Sagas are managed by the saga manager (src/slices/saga-manager/):

  1. Startup — Consumers do not register the saga manager. When store.init() is called, it starts the package-owned manager; no app saga is started yet.
  2. Starting — Sagas are started explicitly by function through store.runSaga(sagaFn), which derives a manager name from the function and returns a cancel function. In a layout or component, call it inside onMount and return the cancel function for mount-scoped cleanup.
  3. Auto-restart — If a saga crashes, the manager catches the error and restarts the saga with exponential backoff (1s, 2s, 4s, ... up to 10 minutes).
  4. Stopping — When every cancel function returned by store.runSaga(sagaFn) has been invoked, the Store-owned lifecycle stops that derived saga name. Reference counting ensures the saga only stops when all mounters/controllers have cancelled. Full Store teardown is separate: store.dispose() and the dispose function returned by store.init() tear down the Store-owned runtime and stop saga tasks owned by that Store, including running app sagas forked by the package-owned manager.
  5. Context — Every saga receives the actual Redux store in saga context.

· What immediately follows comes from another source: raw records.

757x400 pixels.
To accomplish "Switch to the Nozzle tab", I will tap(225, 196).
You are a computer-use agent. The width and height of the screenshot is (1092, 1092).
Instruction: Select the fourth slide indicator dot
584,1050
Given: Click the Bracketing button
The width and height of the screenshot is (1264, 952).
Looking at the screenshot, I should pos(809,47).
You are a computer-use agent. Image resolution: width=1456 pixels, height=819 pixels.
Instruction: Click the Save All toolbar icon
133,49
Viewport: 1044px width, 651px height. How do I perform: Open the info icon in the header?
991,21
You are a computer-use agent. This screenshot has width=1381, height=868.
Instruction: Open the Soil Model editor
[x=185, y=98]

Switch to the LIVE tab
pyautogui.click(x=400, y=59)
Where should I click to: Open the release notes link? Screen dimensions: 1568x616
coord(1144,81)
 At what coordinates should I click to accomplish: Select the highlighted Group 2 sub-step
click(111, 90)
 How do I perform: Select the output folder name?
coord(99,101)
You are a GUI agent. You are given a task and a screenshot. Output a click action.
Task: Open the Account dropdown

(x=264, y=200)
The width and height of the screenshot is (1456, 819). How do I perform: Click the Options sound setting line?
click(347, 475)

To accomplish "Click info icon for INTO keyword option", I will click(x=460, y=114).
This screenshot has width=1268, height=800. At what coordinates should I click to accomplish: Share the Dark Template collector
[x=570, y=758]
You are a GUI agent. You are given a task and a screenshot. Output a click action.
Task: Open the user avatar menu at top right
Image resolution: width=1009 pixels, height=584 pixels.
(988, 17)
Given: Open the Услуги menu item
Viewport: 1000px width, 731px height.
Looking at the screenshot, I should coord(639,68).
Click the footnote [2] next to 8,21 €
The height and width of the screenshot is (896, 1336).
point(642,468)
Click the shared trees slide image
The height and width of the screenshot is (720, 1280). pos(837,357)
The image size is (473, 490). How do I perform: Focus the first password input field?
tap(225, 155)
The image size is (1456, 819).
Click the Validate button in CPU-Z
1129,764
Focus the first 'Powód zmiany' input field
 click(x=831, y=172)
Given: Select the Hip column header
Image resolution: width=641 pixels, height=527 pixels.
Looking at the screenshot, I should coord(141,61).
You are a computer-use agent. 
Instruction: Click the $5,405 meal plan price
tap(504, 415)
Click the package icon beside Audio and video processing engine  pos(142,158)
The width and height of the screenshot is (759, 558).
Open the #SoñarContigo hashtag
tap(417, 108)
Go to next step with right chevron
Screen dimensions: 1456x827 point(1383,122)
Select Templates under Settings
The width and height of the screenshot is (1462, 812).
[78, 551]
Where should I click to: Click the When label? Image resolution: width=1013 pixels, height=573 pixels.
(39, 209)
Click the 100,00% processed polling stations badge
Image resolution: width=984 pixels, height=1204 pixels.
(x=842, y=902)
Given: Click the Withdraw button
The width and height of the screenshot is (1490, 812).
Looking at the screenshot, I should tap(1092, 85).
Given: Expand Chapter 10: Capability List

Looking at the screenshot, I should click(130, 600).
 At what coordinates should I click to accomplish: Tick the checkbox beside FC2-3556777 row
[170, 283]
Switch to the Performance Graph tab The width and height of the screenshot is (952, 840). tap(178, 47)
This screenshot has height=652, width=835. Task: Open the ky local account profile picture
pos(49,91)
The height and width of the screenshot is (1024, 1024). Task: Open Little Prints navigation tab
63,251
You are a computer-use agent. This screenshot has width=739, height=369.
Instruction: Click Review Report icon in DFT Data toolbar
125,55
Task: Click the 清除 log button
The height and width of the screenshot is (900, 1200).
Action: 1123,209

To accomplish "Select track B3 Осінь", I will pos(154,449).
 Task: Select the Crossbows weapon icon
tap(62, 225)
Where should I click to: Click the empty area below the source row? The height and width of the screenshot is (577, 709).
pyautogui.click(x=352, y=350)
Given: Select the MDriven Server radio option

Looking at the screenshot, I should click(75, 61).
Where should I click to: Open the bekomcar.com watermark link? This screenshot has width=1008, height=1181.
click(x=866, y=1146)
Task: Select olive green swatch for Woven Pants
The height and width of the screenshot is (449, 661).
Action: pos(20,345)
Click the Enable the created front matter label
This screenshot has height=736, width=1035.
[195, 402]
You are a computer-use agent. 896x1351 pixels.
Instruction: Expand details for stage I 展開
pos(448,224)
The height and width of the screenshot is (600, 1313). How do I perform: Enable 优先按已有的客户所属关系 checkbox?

Selector channels use the Redux store's getState() / subscribe() path; Svelte readable selector internals are maintained by the Svelte Store variant and are not exposed through saga context.

Saga Context

type SagaContext = {
  reduxStore: ReduxStore;
};

Accessed in sagas via yield* getContext("reduxStore"). This is a package internal; app sagas should prefer selector .effect(...), waitFor(...), and selector-channel helpers instead of reading context directly.

Key Concepts

Actions

Actions are plain objects describing events. Created with createAction() and createAsyncAction() from the explicit utility leaf @augmentcode/themis/utils/store/create-action.

→ See REDUCERS.md for action creation patterns.

Reducers

Pure functions that handle actions and produce new state. Created with createReducer() and its fluent .with() API.

→ See REDUCERS.md

Selectors

Pure functions that extract and derive data from state. Production app-local selectors are created with the configured Store instance via store.createSelector(...), which preserves StoreState<typeof store> inference and provides proxy-based memoization plus the selector return model of that Store class: Svelte readables for Store, Preact React signals plus .useValue(...args) for ReactStore, or Kefir streams for StreamingStore. Shared selector helpers should accept a configured Store instead of importing standalone selector creation utilities. Store-created selectors are already cached, optimized, and scheduled by Store internals; do not wrap them in additional memoize, manual cache maps, debounce/throttle, or scheduler layers.

→ See SELECTORS.md

Collections

Normalized data structures for managing entities by ID with O(1) lookups and insertion-order preservation.

→ See COLLECTIONS.md

Sagas

Generator-based side effect handlers using typed-redux-saga. Handle API calls, persistence, timers, event listeners, and complex workflows.

→ See SAGAS.md

Testing

Reducers and selectors are pure functions — test them directly. Sagas can be tested with redux-saga-test-plan or manual generator stepping.